Pour être élu à n'importe quel poste, les candidats doivent remplir un certain nombre des conditions, lesquelles conditions sont fixées par la loi électorale. Les conditions d'éligibilité sont indissociables avec le cas ou mieux les conditions d'inéligibilité qui, également sont fixées par la même loi.

En République Démocratique du Congo, ces conditions sont, pour l'élection du Président de la République et les élections des députés nationaux et des sénateurs fixées d'une part par la constitution en ses articles 72,102 et 106 et d'autres part pour les autres élections par la loi N° 06/006 du 09 mars 2006 dite encore la loi électorale.

Outre les conditions communes à toutes les élections prévues à l'article 9 de la loi électorale : être de nationalité congolaise, avoir l'âge requis à la date de clôture de dépôt de candidature, jouir de la plénitude de ses droits civils et politiques, ne pas se trouver dans un des cas d'exclusion prévus par la présente loi, avoir la qualité d'électeur ou se faire identifier et enrôler lors du dépôt de sa candidature, il est également prévu des conditions spécifiques à chaque élection. Ainsi par exemple, pour l'élection du Président de la République, outre les conditions communes à toutes les élections ci-haut citées, le candidat doit également remplir les conditions spécifiques fixées à l'article 103 de la loi électorale, conditions qui sont conformes à celles prévues à l'article 72 de la constitution.

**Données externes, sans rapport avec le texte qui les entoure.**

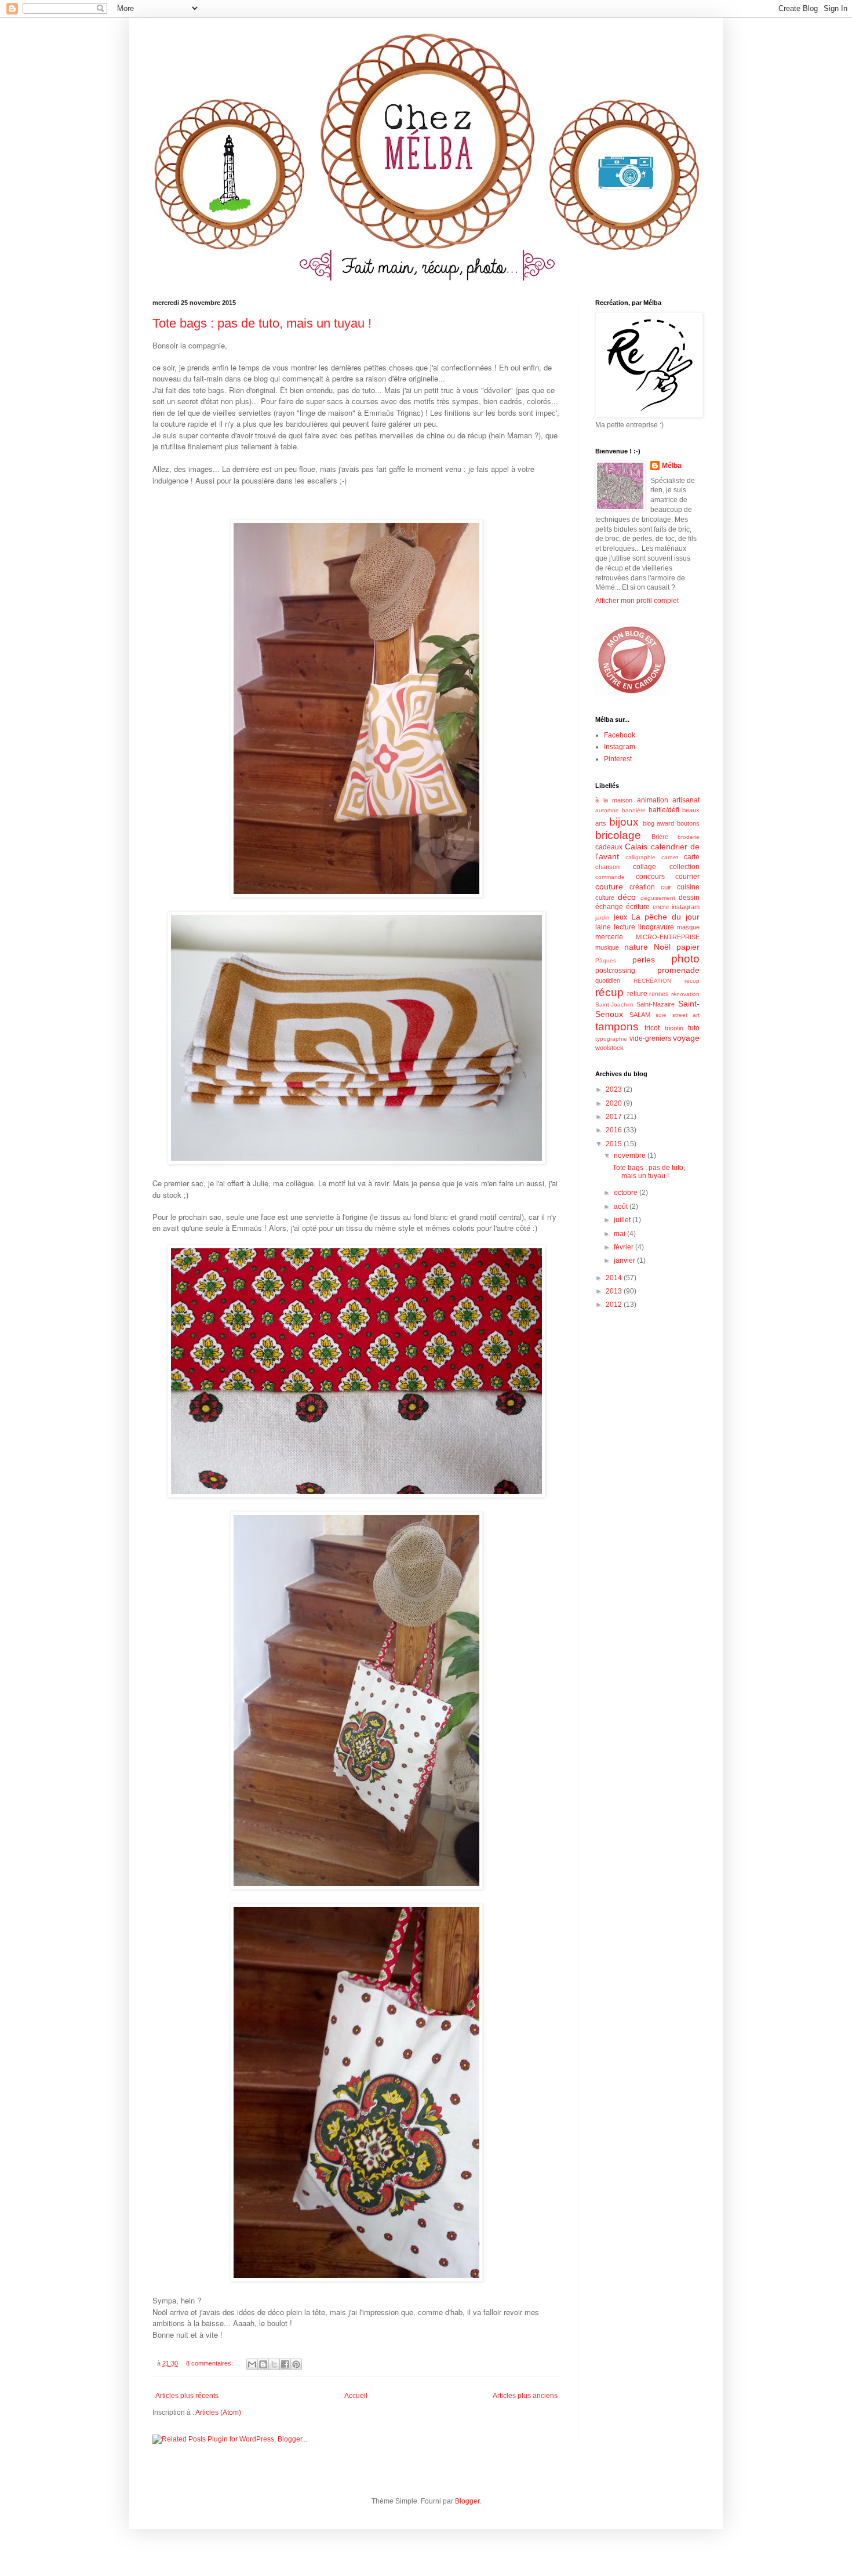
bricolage (618, 835)
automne (607, 810)
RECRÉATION (652, 981)
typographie (611, 1039)
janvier (625, 1260)
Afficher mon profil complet (637, 601)
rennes (659, 993)
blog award (659, 823)
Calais (636, 846)
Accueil (355, 2396)
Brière (659, 836)
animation (652, 800)
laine (603, 927)
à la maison (613, 800)
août (621, 1206)
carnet (669, 857)
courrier (687, 877)
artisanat (686, 800)
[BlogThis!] (263, 2364)
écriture (638, 907)
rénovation (685, 994)
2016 (615, 1130)
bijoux (624, 822)
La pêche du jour (665, 916)
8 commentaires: (210, 2363)
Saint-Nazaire (655, 1004)
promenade (678, 970)
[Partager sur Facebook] (285, 2364)
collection (684, 867)
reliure (637, 994)
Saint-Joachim (614, 1004)
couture (609, 886)
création (642, 887)
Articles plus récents (187, 2396)
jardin (602, 917)
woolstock (609, 1047)
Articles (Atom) (218, 2412)
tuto (694, 1028)
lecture (624, 927)
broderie (689, 837)
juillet (623, 1220)
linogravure (656, 927)
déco (627, 897)
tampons (617, 1026)
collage (644, 867)
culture (604, 897)
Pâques (605, 960)
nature (636, 946)
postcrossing (615, 971)
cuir (666, 887)
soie (661, 1015)
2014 (615, 1278)
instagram (686, 906)
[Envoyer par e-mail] (252, 2364)
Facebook (619, 735)
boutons (688, 823)
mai (620, 1234)
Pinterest (618, 759)
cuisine (688, 887)
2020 (615, 1103)
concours (650, 877)
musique (607, 947)
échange (609, 907)
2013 (615, 1291)
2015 (615, 1144)
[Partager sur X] (274, 2364)
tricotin (674, 1027)
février (624, 1247)
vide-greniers (650, 1038)
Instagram (619, 747)
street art (686, 1015)
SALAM (639, 1014)
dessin (689, 897)
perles (643, 959)
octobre (626, 1193)
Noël (662, 946)
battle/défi (664, 810)
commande (610, 877)
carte (692, 857)
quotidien (607, 980)
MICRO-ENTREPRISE (668, 936)
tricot (652, 1028)
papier (688, 946)
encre (661, 906)
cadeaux (608, 847)
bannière (634, 810)
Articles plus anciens (525, 2396)
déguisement (657, 898)
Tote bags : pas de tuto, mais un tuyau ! (262, 323)
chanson (607, 866)
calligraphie (640, 857)
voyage (686, 1037)
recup (692, 981)
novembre (630, 1155)
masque (688, 927)
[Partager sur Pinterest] (296, 2364)
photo (685, 959)
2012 (615, 1304)
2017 (615, 1117)
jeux (620, 917)
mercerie (609, 937)
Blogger (467, 2501)
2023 (615, 1089)
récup (609, 992)
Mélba (672, 466)
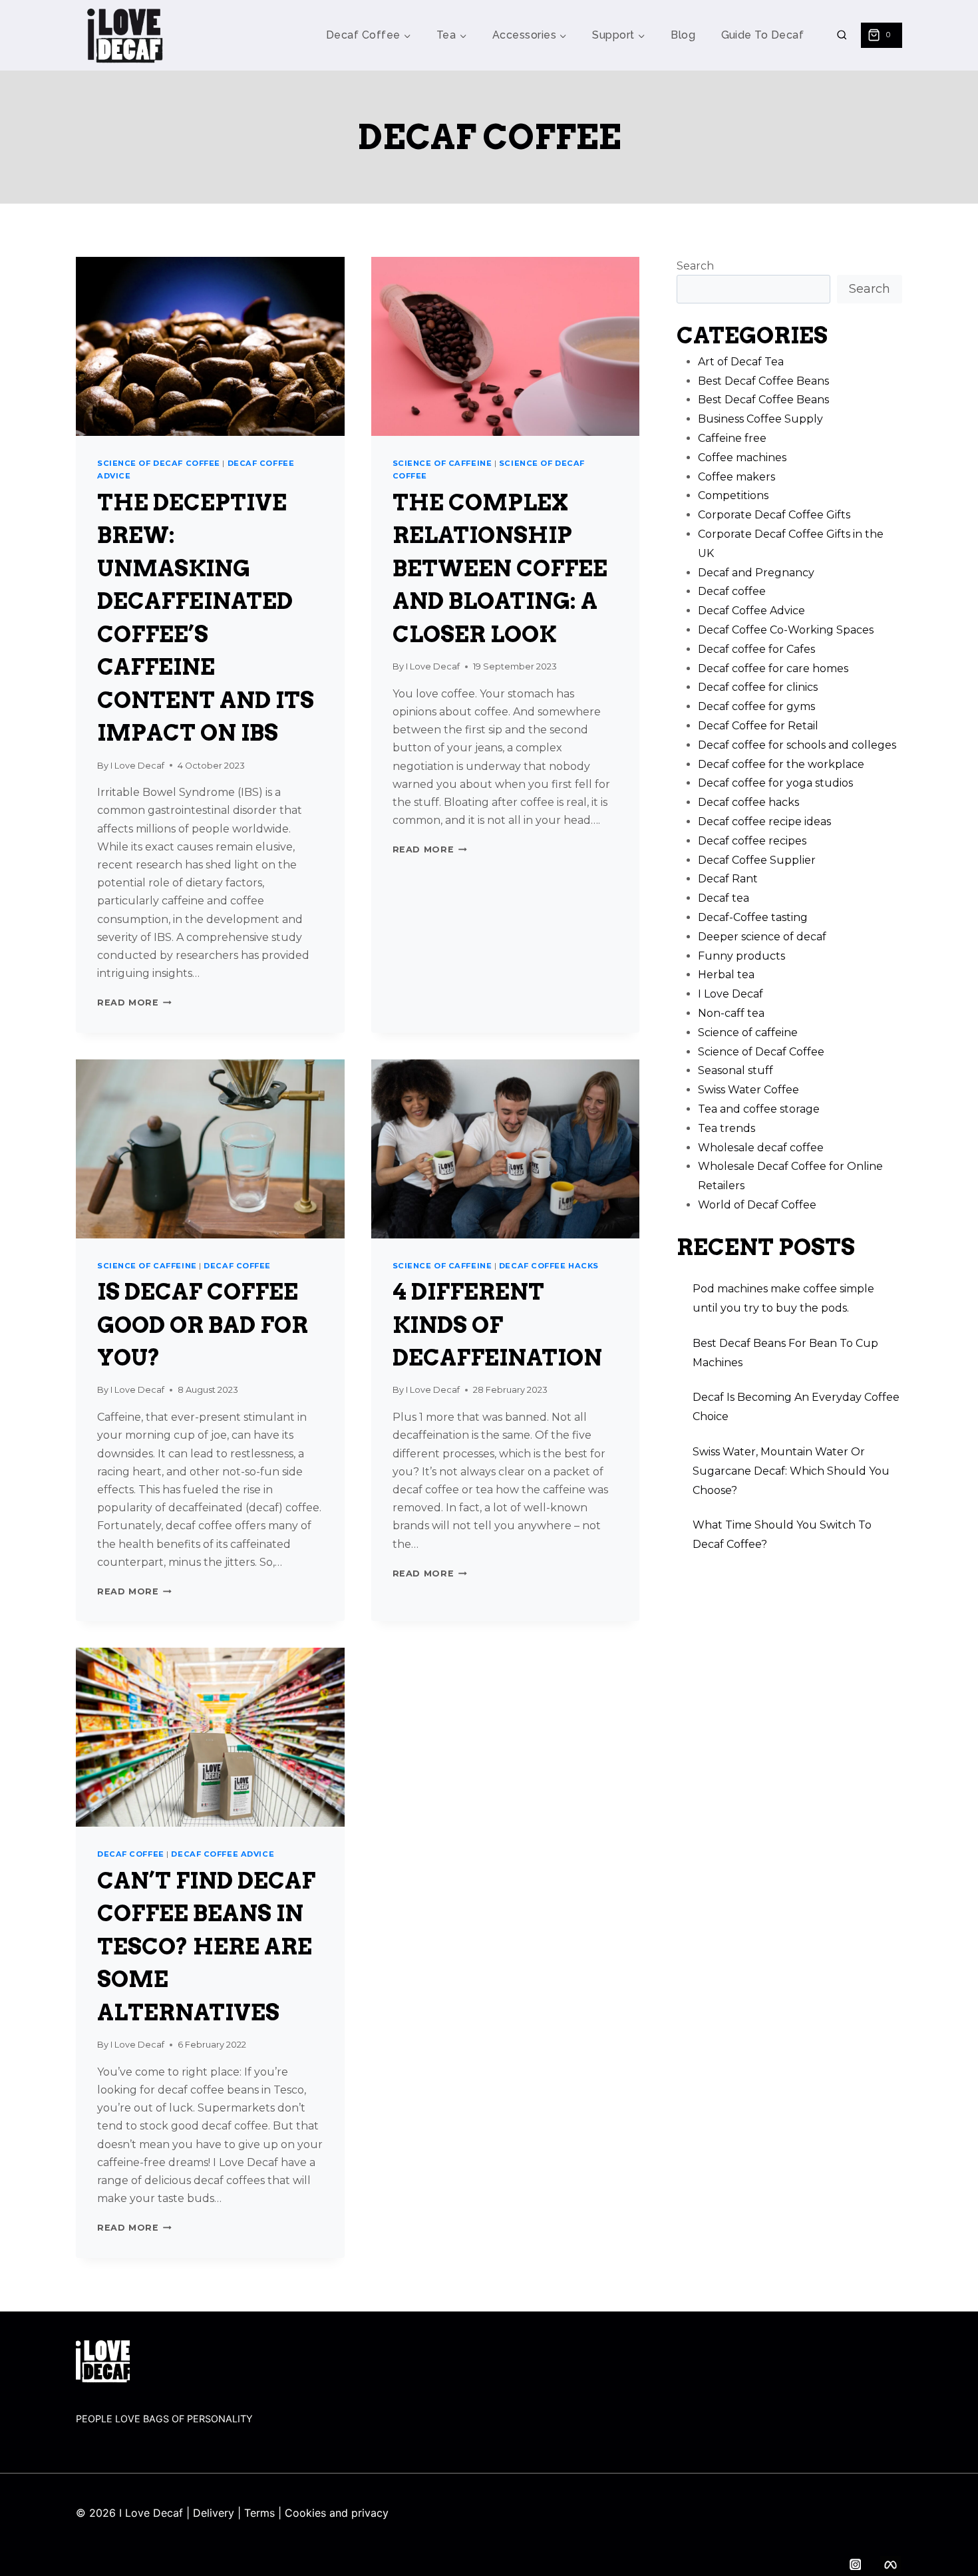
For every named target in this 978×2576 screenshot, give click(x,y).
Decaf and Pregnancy (756, 572)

En effet, l'élaboration autant de la constitution que de la loi électorale ayant été entourée par des suspicions des uns vis-à-vis des autres, personne ne voulait offrir à l'autre le pouvoir sur un plateau d'or. Ainsi, le spectre de se voir disqualifié ou écarté de la course avant les élections au moyen des artifices juridiques a amené le parlement de transition à lever certaines options qui relèvent plus du souci de pérenniser la logique des composantes et entités en lieu et place de l'obligation d'assurer une véritable démocratie représentative. Ainsi, pouvait-on entendre certains parlementaires exiger avec acharnement l'élagage dans la loi des certaines conditions d'éligibilité aux fonctions exécutives de la condition d'études faites en échange de retrait par les autres de la condition de résidence sans interruption au pays pendant un laps de temps déterminé (6(*)).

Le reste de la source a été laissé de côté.